第54話『結婚記念パーティー』
「おいっ、動くなって!」
「粘液のせいで滑るんですよ!」
粘液まみれの全裸のソータを背負って帰る托生は、どこからどう見ても不審者…いや犯罪者であった。
一応二人は、ギルドの裏口に誰にも見つからず到着した。
「はっ…恥ずかしくて死にそうです…っ!」
「待ってろ。リェルかドルフィンに話をつけてくる」
托生がそこを放れようとすると、彼の足をソータが掴んだ。
「私を置いていくんですか!!ギルドの裏に、私を…全裸で…っ!!」
「それはこの状況だとどうしようもないだろ!?」
「いやです…っ!」
「…うおっ──」
その時、ソータが腕に力をこめると、托生はバランスを崩し、ソータに覆い被さった。
「きゃっ…!」
「ごっ…ごめん!すぐにどく!」
だがどこうとした時、ギルドの裏口が開いた。
リェルを含む5人ほどの女性店員である。
「「あっ…」」
「「「あっ…」」」
女性店員らとソータの悲鳴は、托生の未来をズタズタに引き裂いた。
※
ギルドにはたくさんの人が集まっていた。
エデルガルトとエルフォレストの結婚記念パーティーが行われるのである。
托生とソータとゲバブルドとフェイルは、その人たちの中に混じり、祝杯を掲げていた。
その場の主役であるエデルガルトとエルフォレストは、結婚式に似合わない冒険者服を身に纏い、向かい合っている。
色とりどりの花束を手に持ち、真剣な表情のエデルガルトに、柔らかく微笑むエルフォレスト。
ドルフィンの言葉で、式は始まろうとしていた。
「それでは、エデルガルトさん!エルフォレストさん!ご結婚おめでとうございます!」
「「「乾杯ーッ!!」」」
ジョッキとジョッキをぶつけ合う音が響くと、ギルド内は冒険者らにより騒がしくなった。
酒をあおり、オードブルをがっついている。
「こいつはご馳走だな…」
「すげえよお前ら。

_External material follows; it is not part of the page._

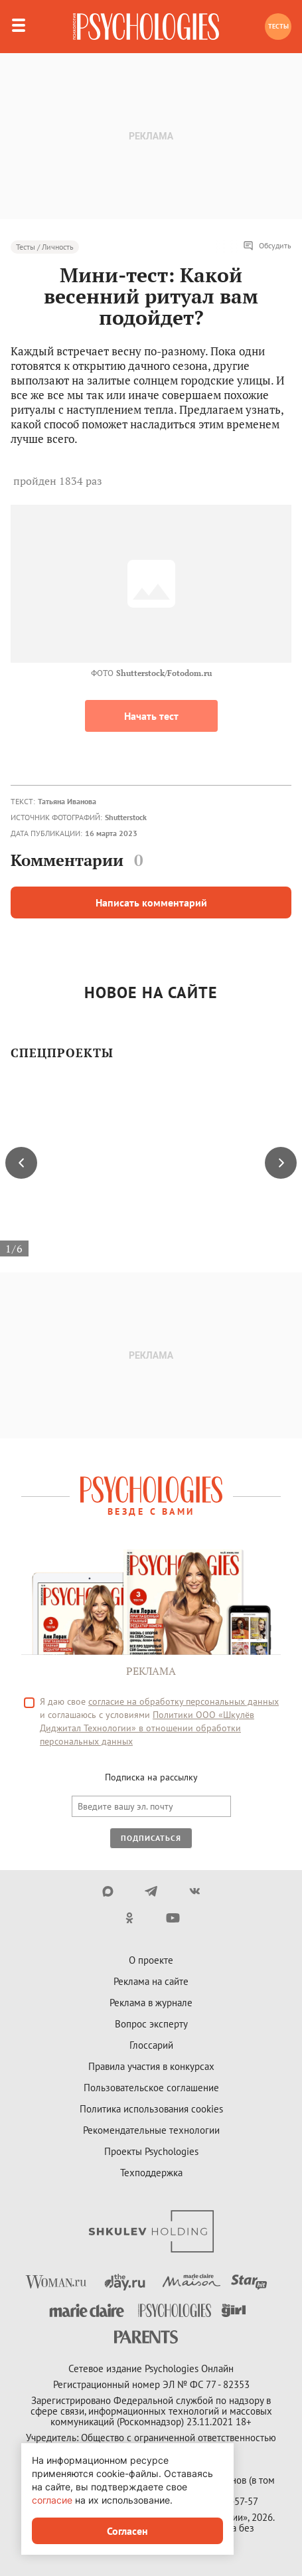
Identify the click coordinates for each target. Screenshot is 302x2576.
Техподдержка (151, 2172)
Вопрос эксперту (151, 2024)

クラーケンを倒すだなんて」
「ええ!とっても」
ゲバブルドとフェイルの称賛に、二人は苦笑することしかできなかった。
「まあ代償は大きかったけどな───…イダダッ!」
ソータは笑顔で托生の耳を引っ張った。
それを見て、エデルガルトとエルフォレストは愉快そうにやって来た。
「本当に、助けてくれてありがとう」
「ああ。お前らが幸せなら、托生もお前らを助けた甲斐があるってもんだ。幸せになれよな」
「…ありがとう」
エデルガルトのお礼を受け取って、托生は骨付き肉に何気なくかぶりついた。
すると、ソータが托生の腕に絡み付く。
「…えいっ」
「わっ。どうしたよお前」
「ほーら見てください。これが私たちのイチャイチャですよエルフォレストさん」
ソータは見せびらかしているような態度だ。
だがエルフォレストは、ままごとをみるようにして、エデルガルトの頬にキスをしてあしらった。
「…!?そっ…それは…!?」
目を丸くするソータに、エルフォレストは妖艶な表情だったが、エデルガルトは気恥ずかしそうな様子だった。
「こっ…こうしてはいられません!私たちもっ…ちゅーっ──」
「やめてくれみっともない」
蚊帳の外のゲバブルドとフェイルは、どこか恥ずかしそうに頬を赤らめていた。